Hussein Ali Dualeh (Xuseen Cali Ducaaleh), commonly known as Awil (Somali: Cawil), is a Somali diplomat and politician who served as the Finance Minister of Somaliland, and former ambassador of the Somali Democratic Republic to Kenya and Uganda. Dualeh was appointed as presidential advisor on Foreign Affairs and International Recognition to Somaliland to former President Ahmed Mohamed Mohamoud and Senior Adviser to the President Muse Bihi Abdi to negotiate with Somalia. He is considered a great expert on the affairs of the Horn of Africa.

== Biography ==
Hussein Ali Duale was born in Hargeisa and went to school in Aden. He received his training as a military cadet in the United Kingdom and returned as a commissioned officer in time for Somaliland's independence in 1960.

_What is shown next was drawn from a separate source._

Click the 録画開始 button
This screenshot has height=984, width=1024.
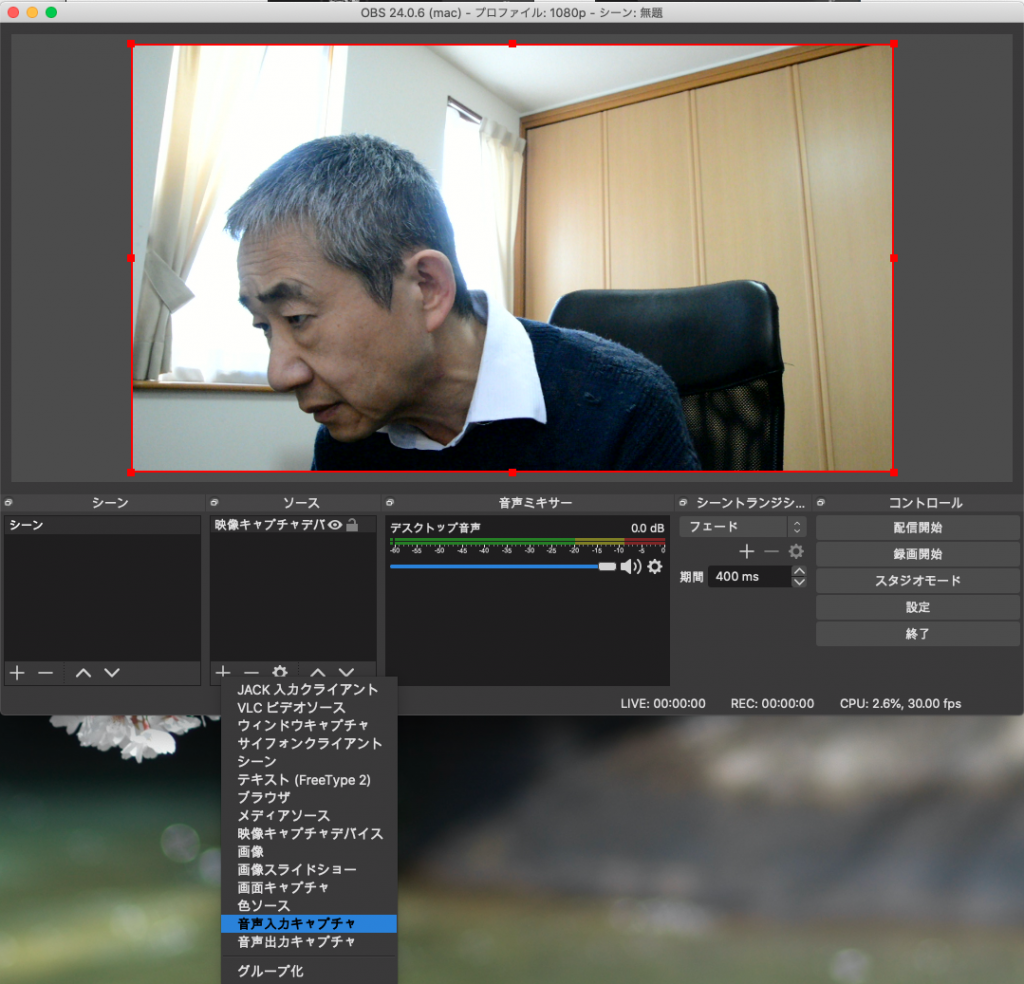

In 1961 along with several British trained officers, Duale took part in an aborted coup in northern Somalia (now Somaliland) to restore its sovereignty, as the result of the unbalanced union with Italian Somaliland in 1960. The coup was put down by soldiers loyal to the Somali Republic and after a lengthy trail, all the officers were acquitted of treason charges and subsequently retired from active service.

However, in 1964, in the first Somalia/Ethiopia war, Duale was returned to active service and saw action in the southern sector of that particular military engagement. After the brief "war", he entered the diplomatic service and held several positions at various Somali Republic embassies.

In 1973, Duale was appointed to head the defunct Somali Democratic Republic's embassy in Kampala. This was the height of Idi Amin's reign in Uganda.

In 1977 Duale was recalled from his post in Kenya to take part in the Somali/Ethiopian war. Ambassador Awil who had opposed the war, defected to Kenya, but later returned to Somaliland in the 1990s.

He published his memoirs in 2005. On September 2, 2016, Duale launched his third book "Raad Raac Taariikh Soomaaliyeed" in Hargeisa, Somaliland.

==Works==
- From Barre to Aideed: Somalia – the agony of a nation. Nairobi, Kenya: Stellagraphics Ltd., 1994.
- Search for a new Somali identity. Nairobi: H. A. Dualeh, 2002.